_SOURCE DOCUMENT_:
-- start --
Originally Posted by davis45
Have a little more respect for yourself and your business. To be successful you need to know your price..give your price..dont negotiate your price, especially on these small jobs where you are not making a whole lot.
To me I would not just jump to the conclusion that to negotiate on a price after an intiial bid is the "wrong way" to run a business. Im not saying if the price starts out at say $100 and the customers says no that too much and then you say how about $75..... $50.... and so on. What Im sayin is that how about seeing if there are other options for the customer. Explain whats involved and what you going to do. They might only do one or two steps involved in trimming while you are bidding the job as doing a complete /professional job. Steps like pulling weeds in landscaping beds to make blowing out easier so clippings dont stick to the weeds. The customer may not know that you are going to do that which this reflects on the price. Maybe negotiate cut back on steps. Some may think that is a hack job,skipping steps. because they only do million dollar homes and this is unacceptable but some people only want the basics trim the bushes thats it. The mower will make the clippings disappear.
-- end --
_RECORD EXTRACTS_:
-- start --
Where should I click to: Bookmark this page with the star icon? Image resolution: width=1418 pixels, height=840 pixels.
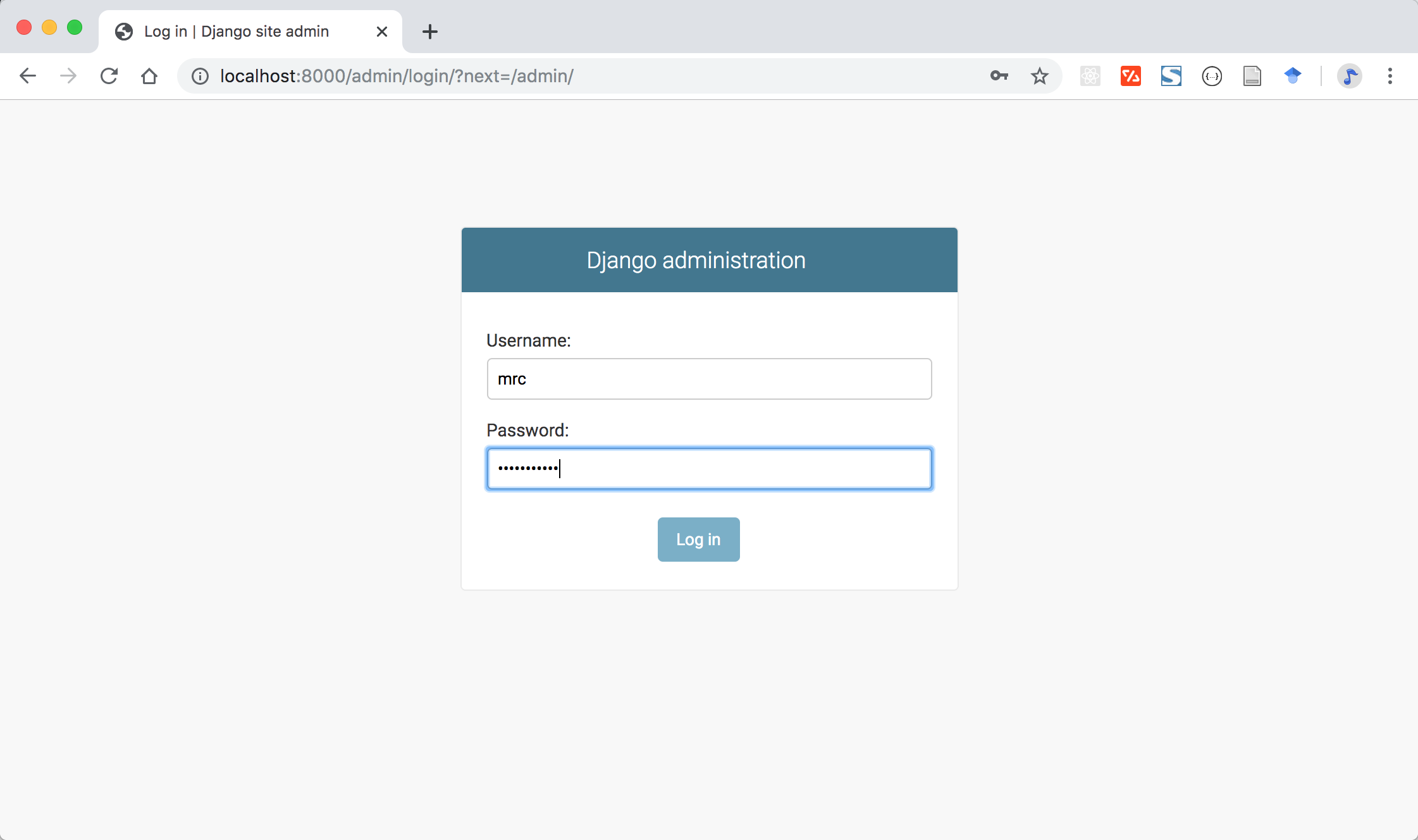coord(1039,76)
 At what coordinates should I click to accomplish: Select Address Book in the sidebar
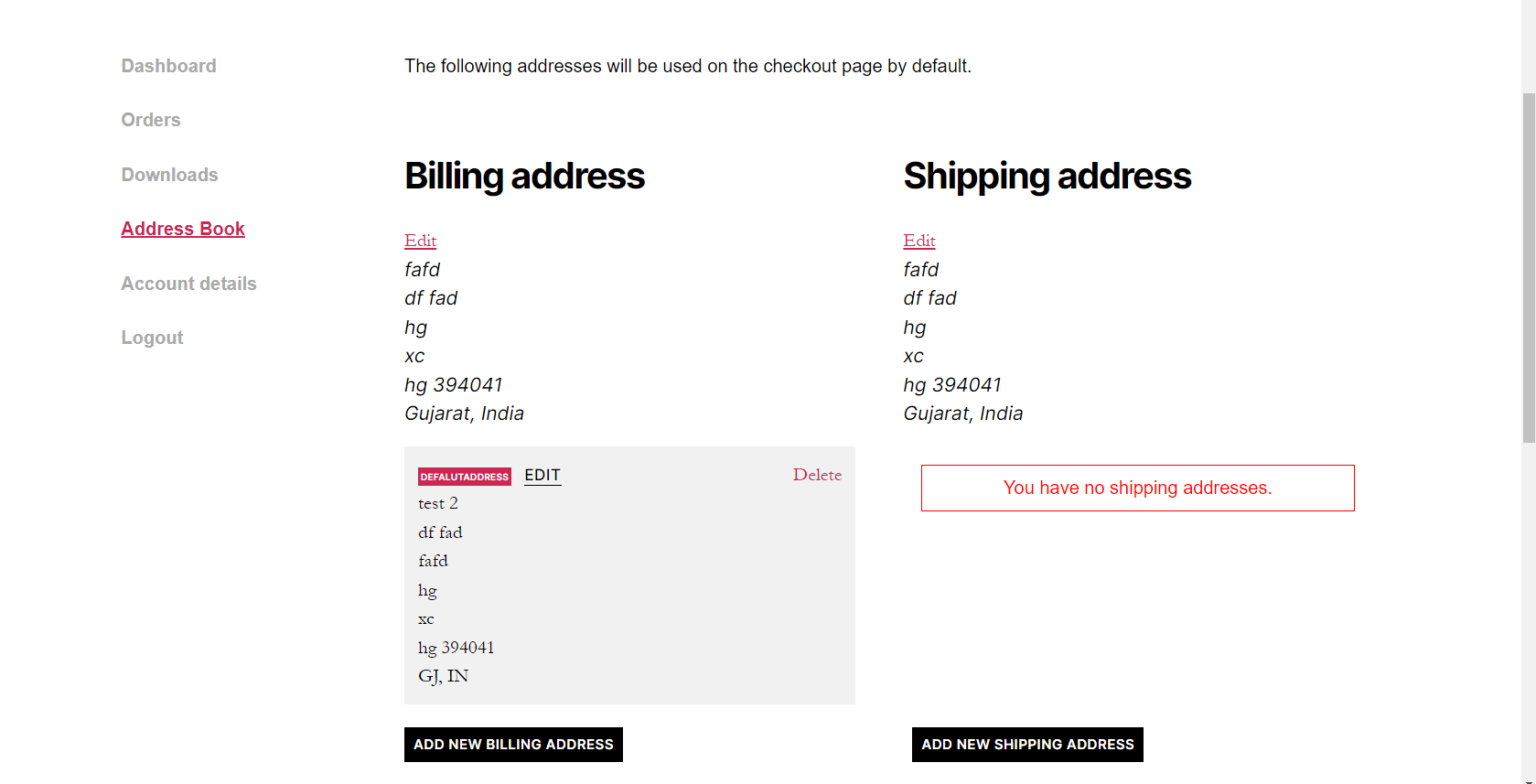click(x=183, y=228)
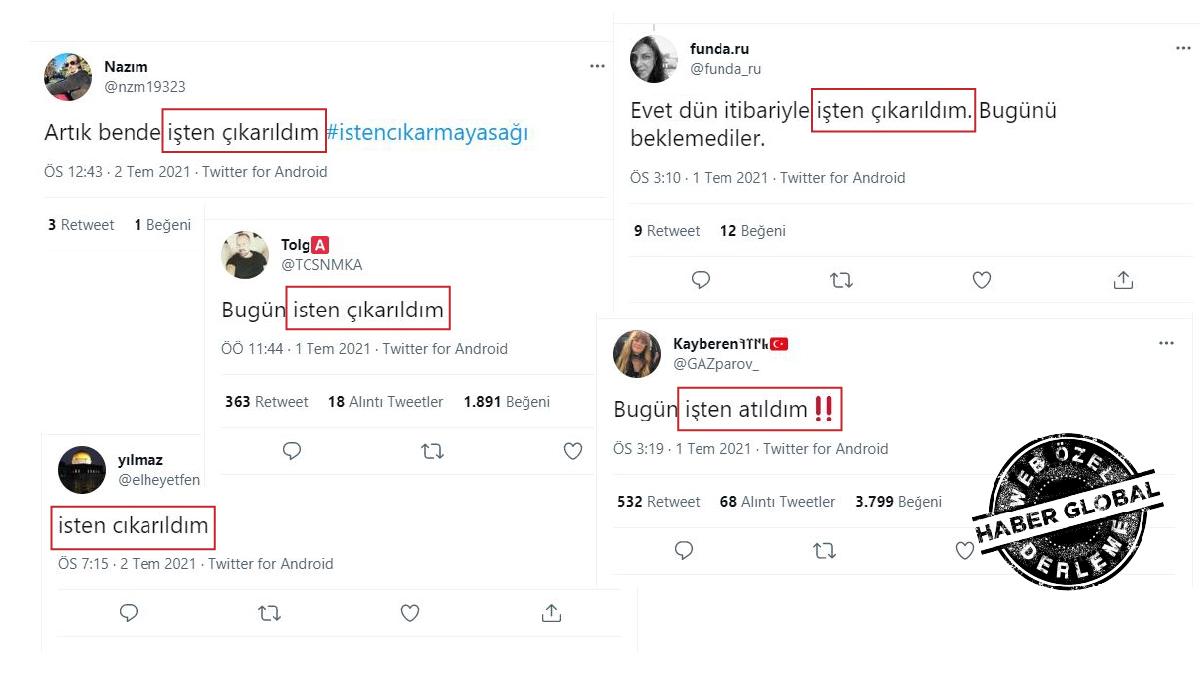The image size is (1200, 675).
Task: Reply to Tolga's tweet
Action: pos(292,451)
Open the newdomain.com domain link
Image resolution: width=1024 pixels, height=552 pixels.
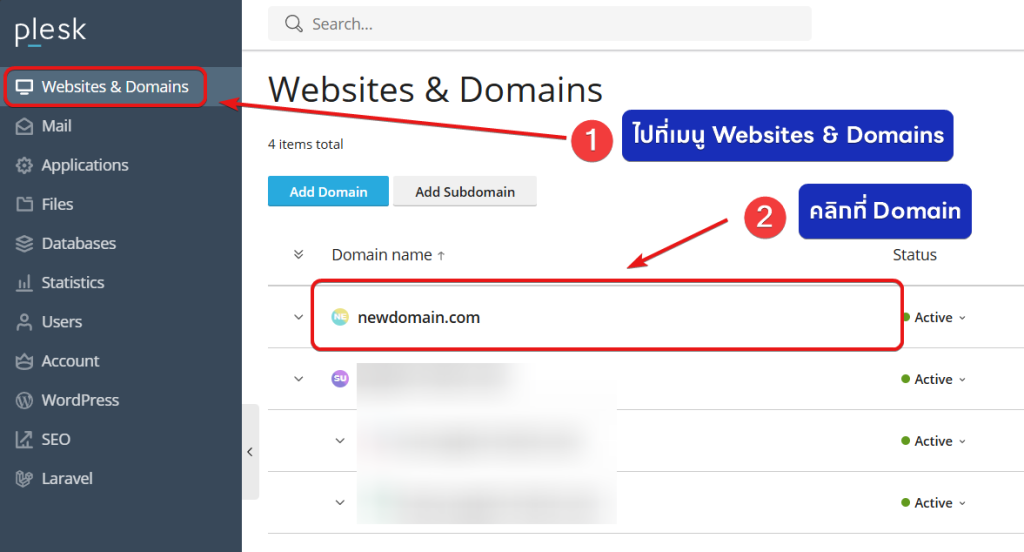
-- end --
-- start --
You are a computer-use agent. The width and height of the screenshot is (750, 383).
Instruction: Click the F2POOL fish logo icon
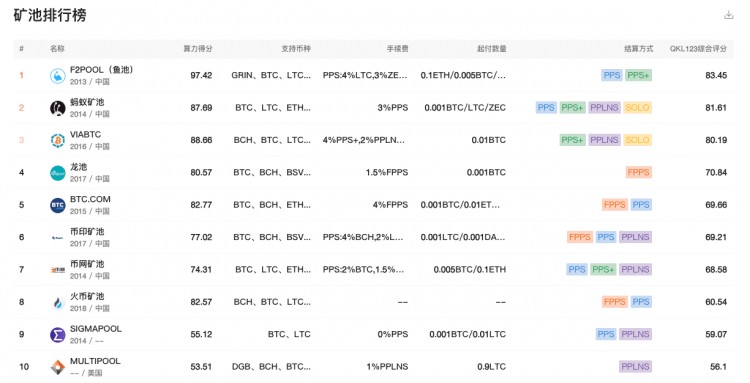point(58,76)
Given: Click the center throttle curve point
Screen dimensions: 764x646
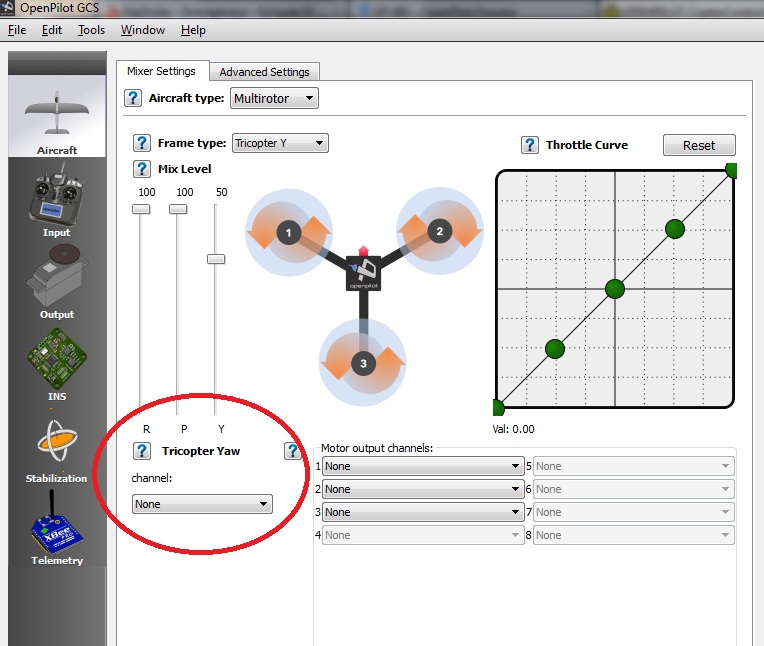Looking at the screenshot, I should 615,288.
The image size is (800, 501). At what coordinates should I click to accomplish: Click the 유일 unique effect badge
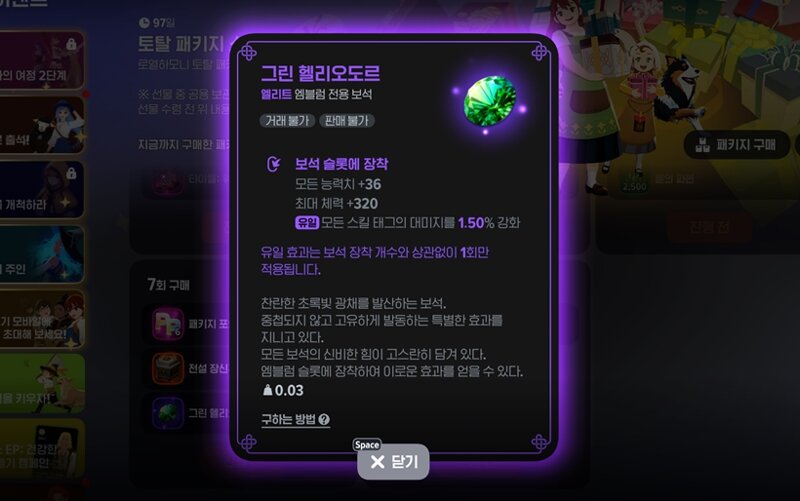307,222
-- end --
_GOALS_:
1. From the forum post about pricing landscaping jobs, quote the stretch from "Originally Posted by" through "a whole lot." word for word.
2. Pick up the forum post about pricing landscaping jobs after its last sentence and keep writing it.

_ANSWER LIST_:
1.
Originally Posted by davis45
Have a little more respect for yourself and your business. To be successful you need to know your price..give your price..dont negotiate your price, especially on these small jobs where you are not making a whole lot.

2.
Maybe you can trim some bushes now and then come back later when you are cutting grass and trim the rest of the bushes that are better suited to be trimmed in the later part of fall. This may make the bill more manageable by splitting it up into two parts. Another option could be if they clean up and you trim only. I know this sounds unprofessional only doing half the job, but if the customer is concerned about it being a high price then this might get them to think about the work involved.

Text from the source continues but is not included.